Créer des corridors écologiques pour la faune impactée, reboiser la surface détruite, restaurer les zones humides… La RIIPM n’est pas non plus un passe-droit inconditionnel à la destruction de l’environnement. Pour que celle-ci soit validée, il est exigé que les chantiers mettent en place des mesures compensatoires. “Mais la compensation écologique, c'est quelque chose d'assez artificiel, nuance Raphaël Romi.
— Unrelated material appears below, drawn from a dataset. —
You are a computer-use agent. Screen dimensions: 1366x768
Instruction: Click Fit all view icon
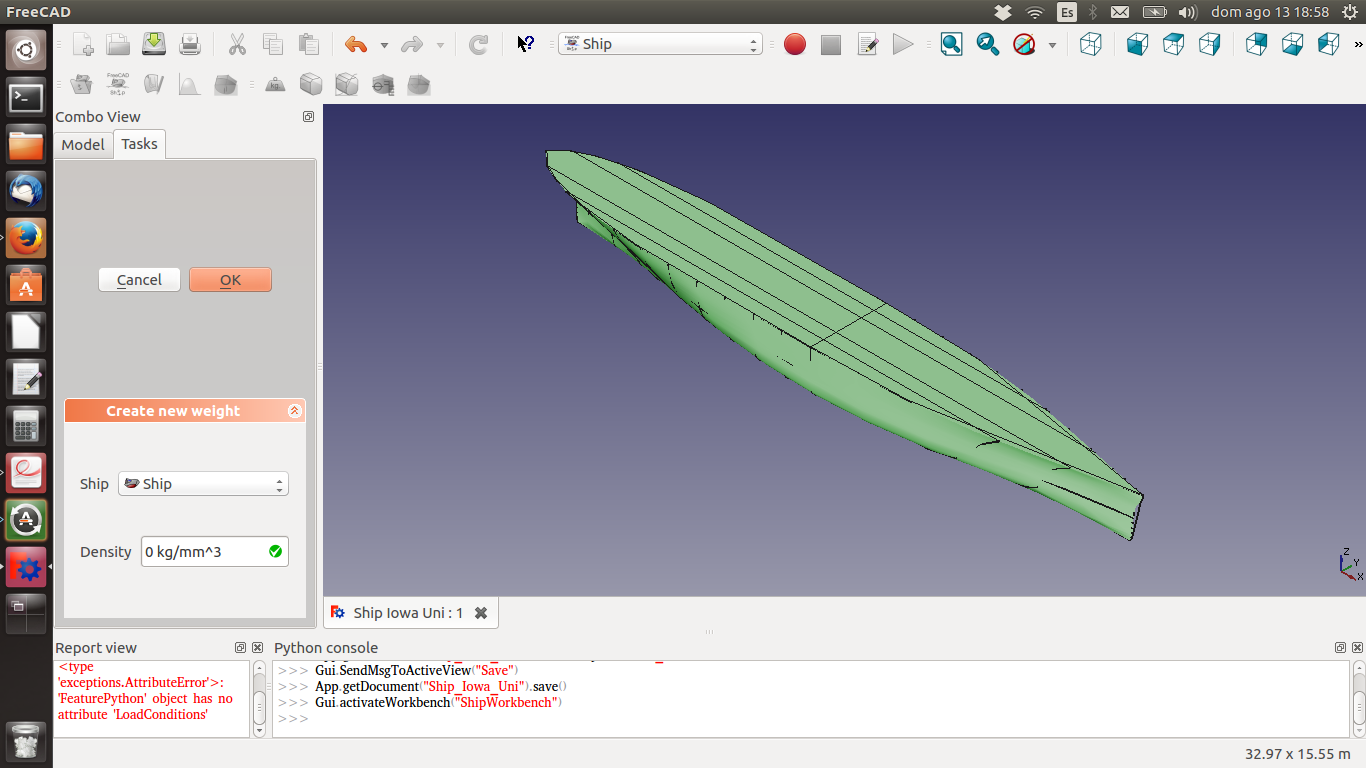point(951,44)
Vous avez un arbre de 100 ans, et vous mettez un cerisier qui n'a pas la même valeur biologique qui va mettre 20 ou 30 ans à produire autant que ce qui a été détruit.”
“La compensation écologique, c’est quelque chose d’assez artificiel.”
Raphaël Romi
Autre point noir au tableau: les outils de surveillance et d’évaluation de l’efficacité et de la cohérence de ces mesures compensatoires ne relèvent pas d’un acteur neutre. “Les études d'impact sont financées par les porteurs de projet eux-mêmes, donc ça induit déjà un biais, souligne Léa Sébastien. Ces études comportent souvent des erreurs et des oublis.” Pour tenter d’y remédier, “de nombreux collectifs font des relevés et des mesures de biodiversité. Ils demandent aussi l’avis de l'autorité environnementale et du Conseil national de la protection de la nature sauf que ces deux autorités sont débordées et ont très peu de moyens”. Des avis qui ne sont, en outre, que consultatifs.
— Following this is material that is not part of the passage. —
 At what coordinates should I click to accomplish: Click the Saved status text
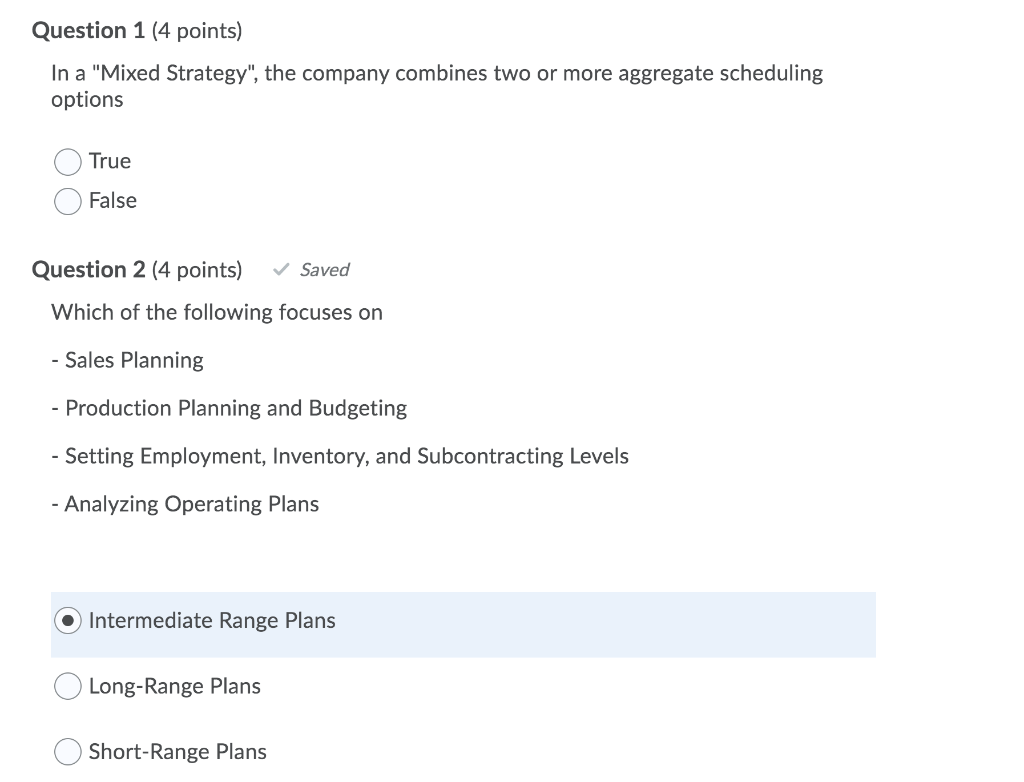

Malgré les atteintes environnementales qu’elle génère, la RIIPM peut tout de même faciliter certains chantiers dans une stratégie de transition énergétique. Des projets de parcs éoliens ou de panneaux photovoltaïques ainsi que des mines de lithium peuvent par exemple être autorisés. Des installations qui s’inscrivent dans une démarche de transition écologique et énergétique et dont l’utilité et l’enjeu sur le long terme sont considérés prévaloir sur l’atteinte à la biodiversité et aux écosystèmes qu’ils induisent.
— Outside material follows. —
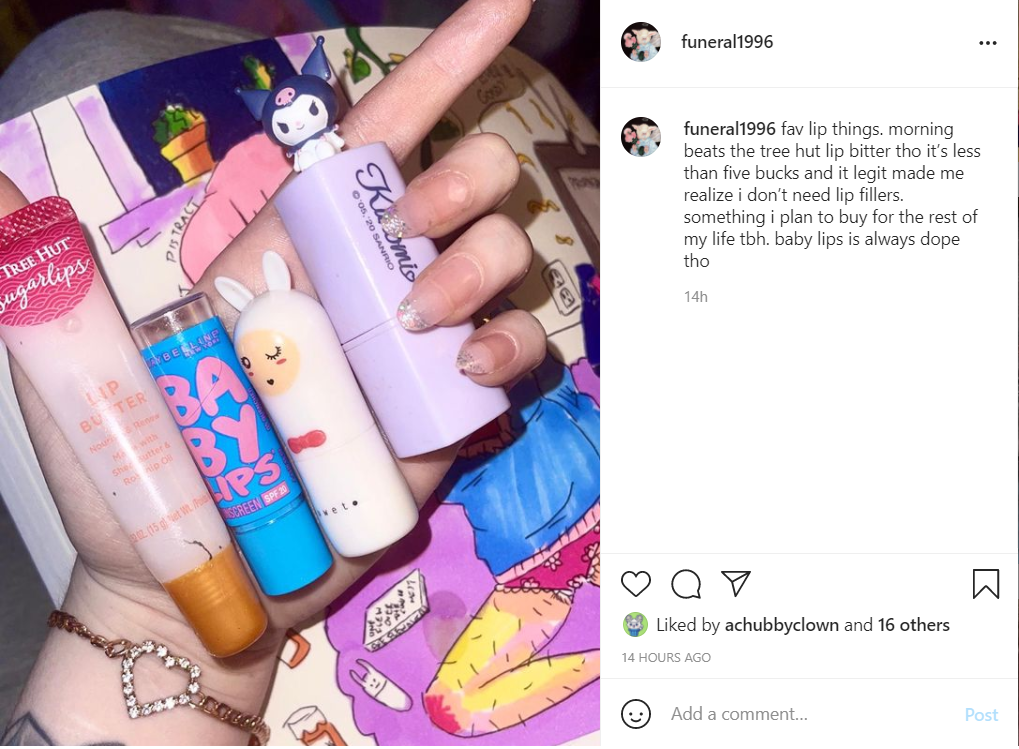Open the 14h caption timestamp
The width and height of the screenshot is (1019, 749).
coord(695,297)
Mais ce raisonnement reste rarement suffisant pour convaincre les populations locales, directement impactées. “On a le choix entre faire un chantier qui pourrait créer des emplois et préserver une forêt qui implique une pratique culturelle locale de la chasse ou de la pêche, ou qui a évidemment un apport en biodiversité très spécifique, éclaire Lionel Bosc, qui a dédié sa thèse à ce sujet. L'une et l'autre sont des représentations de l'intérêt général. La question, c'est sur quelle échelle de temps c'est articulé.”
© Esther Dabert
D’autant plus qu’il n’existe pas de définition unique de l’intérêt général en matière de stratégie de décarbonation. “La transition écologique, c'est aussi la sobriété, par exemple”, rappelle Léa Sébastien qui déplore le manque de sollicitation des habitants dans la prise de décision. “Les citoyens veulent souvent participer à l'équipement de leur territoire et récupérer une autonomie alimentaire et énergétique, mais pas de cette manière-là, sans concertation.”
Si le dispositif présente certes des imperfections, Raphaël Romi y voit toutefois un premier pas encourageant dans la nécessaire prise de conscience de l’urgence climatique. “La RIIPM n’est pas un recul. C’est une avancée majeure en termes culturels et philosophiques, avance le cofondateur des Écologistes. C’est la notion selon laquelle on arrête de détruire la biodiversité quand ce n’est pas utile, quand il n’y a pas un intérêt public majeur.” Un progrès qui se double d’une mise en garde: que cet outil ne soit pas entre les mains d’une autorité qui en définirait elle-même les contours, sans personne pour la contrôler.